When was the last time you went to a crowded beach or park, or even went to an outdoor concert where you had to sit on the grass? I can bet you did something – because everyone does this. You set up a perimeter didn’t you? A what?! A perimeter. You put down your blanket, maybe an umbrella, some chairs, etc. You made sure you carved out ‘your’ space, in a public space that is open to everyone. Hell, let’s face it – if you would have had portable fencing you would have put that up as well. Humans like to collect, build and attempt to keep all of it. It’s why the Great Wall of China was built. It’s why we have a silly fence up between the U.S. and Mexico. It’s why you have a 6 foot high fence up around your 40 foot by 40 foot backyard in the suburbs. You’re protecting ‘your’ space.
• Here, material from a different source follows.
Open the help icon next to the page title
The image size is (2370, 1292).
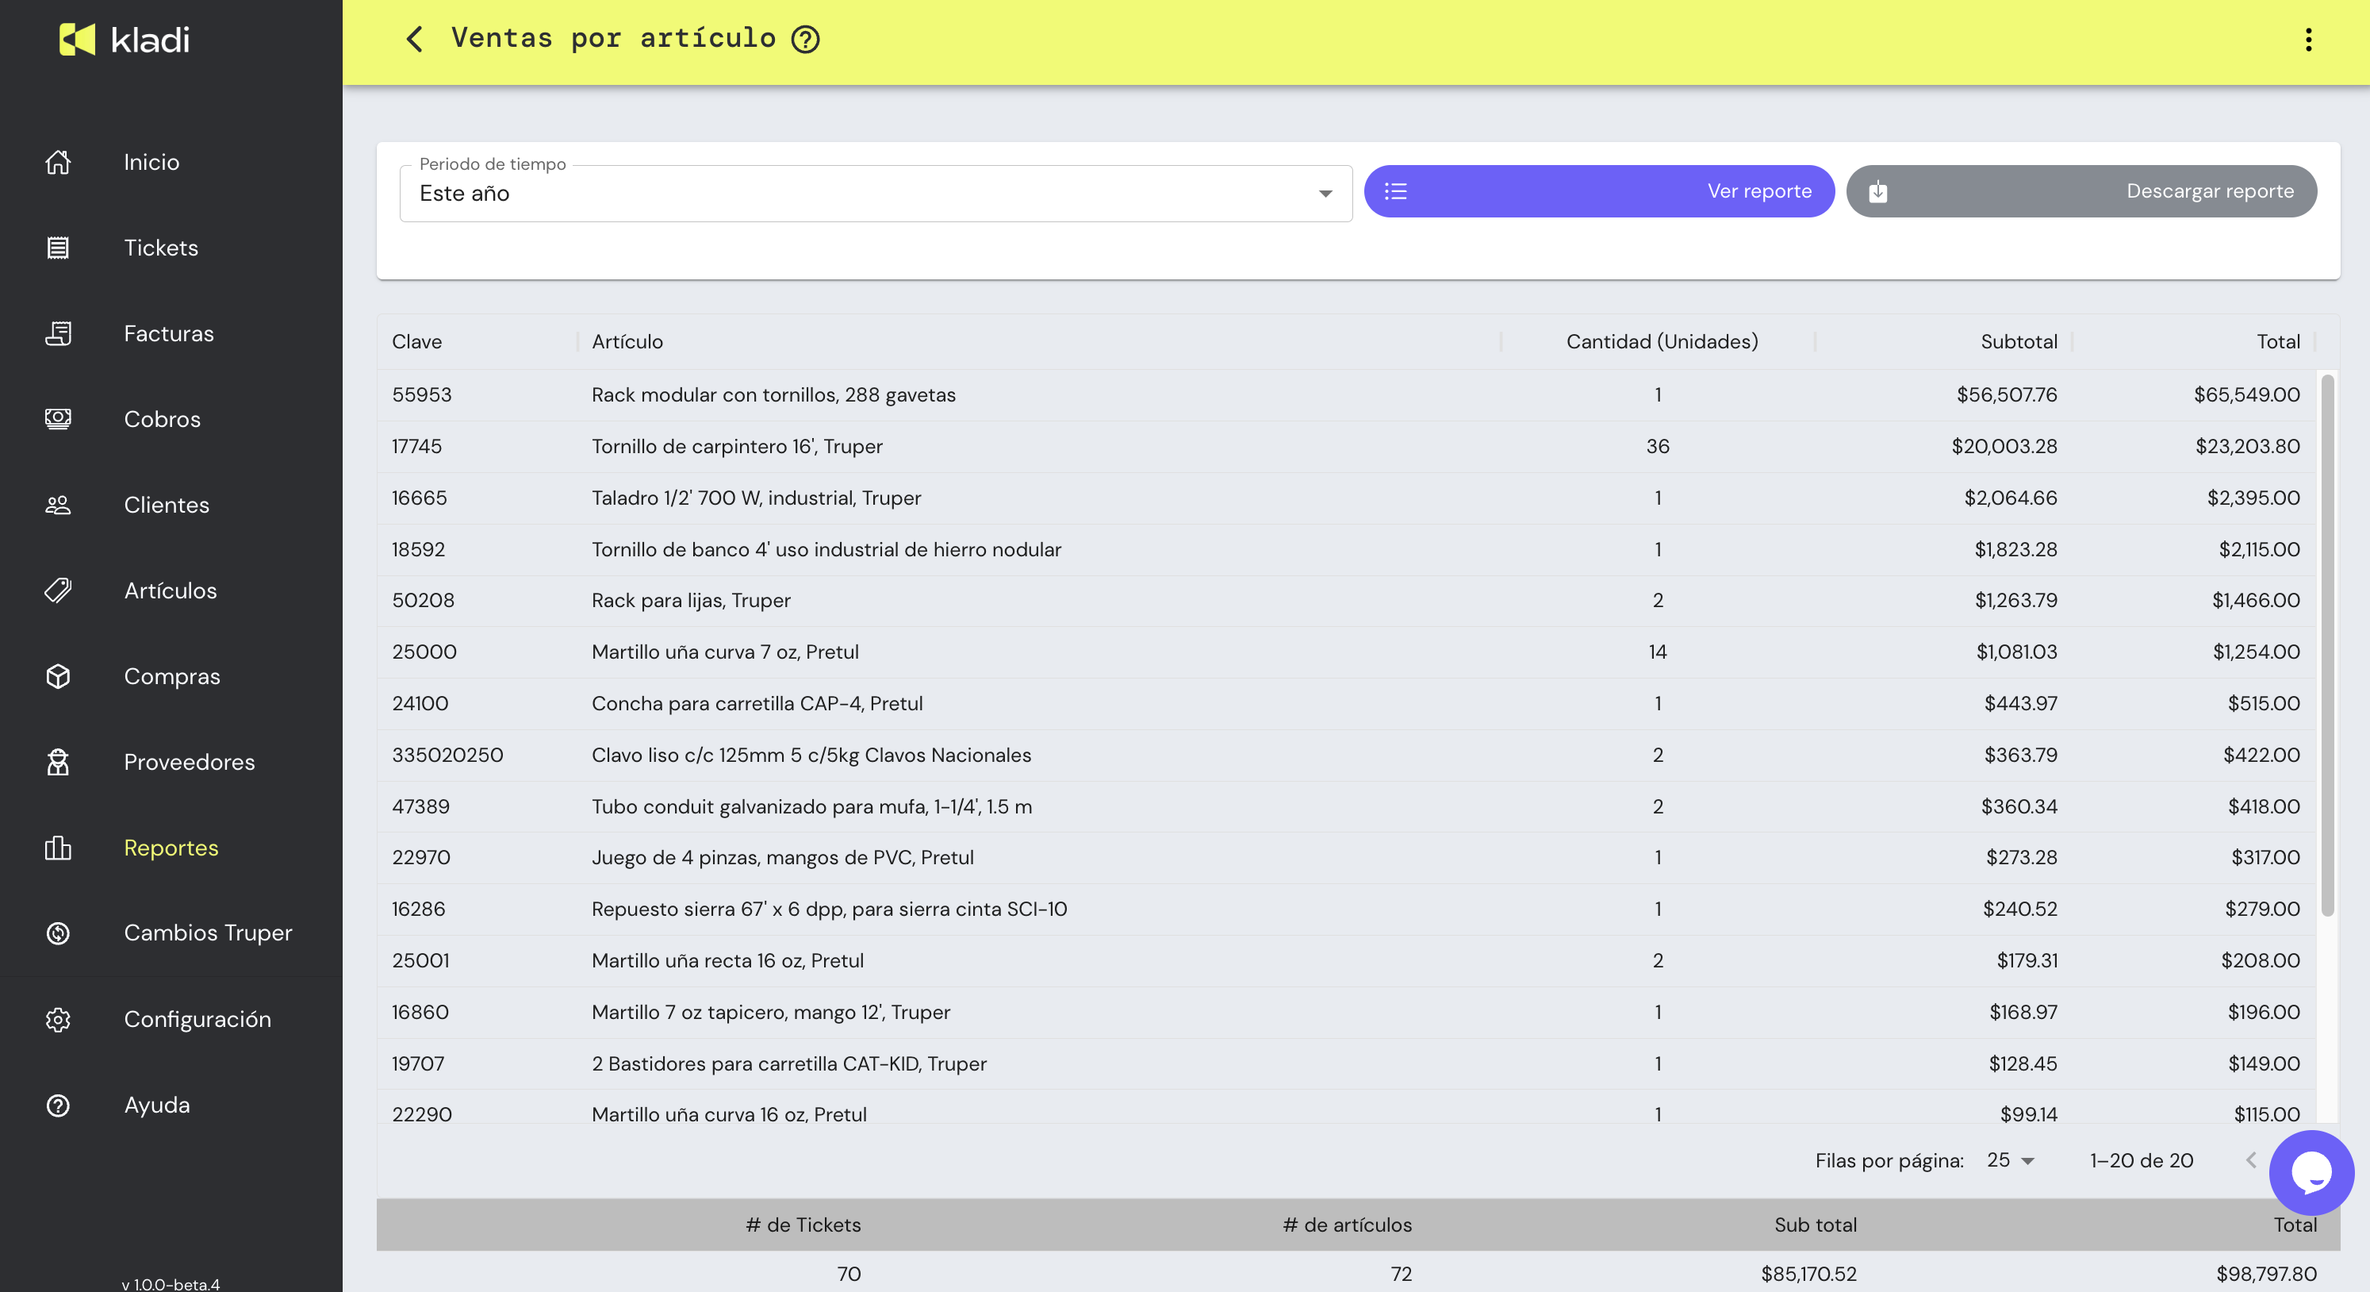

Diversity is about breaking down those walls, those barriers, so it stands to reason that those barriers that are being broken down are going to cause some folks to be uncomfortable. In 99.9% of the cases in today’s work world – those folks are white people – and to slice it even further – white men. Let me give you an example so we can discuss:
Let’s say you work in a company with 100 employees and 88% of those employees are white. Now HR comes out and says “we value Diversity” (not sure who the ‘we’ is, but we’ll assume our white leadership team who live in the $750K homes and their kids go to schools with zero diversity), and we are going to do a bunch of ‘stuff’ to increase the diversity of our workforce. Here’s what the 88% hear. “You 88 white people aren’t good enough. We need to get rid of some of you and bring in minorities because they can do it better.” Which might be true.
Remember your blanket in the park? Someone just sat their chair down in the middle of your white work forces blanket. That isn’t a good feeling. (It’s uncomfortable for you to hear/read ‘white work force’ isn’t it? Most people who write about diversity/inclusion will use ‘majority’ and ‘minority’ because it puts it in less black and white terms – makes it easier to accept.)
Most organizations and HR shops struggle to do Diversity and Inclusion successfully in their organizations because they are unwilling to recognize this simple reality and address it. Oh, believe me I hear you right now! “Tim – diversity and inclusion isn’t about color – it’s about thoughts and ideas!” Then you my friend don’t get the reality of 90% of the organizations out there today. For most it is still about faces – shouldn’t be – but it is. To be successful – we have to move beyond that. So, how do you do that?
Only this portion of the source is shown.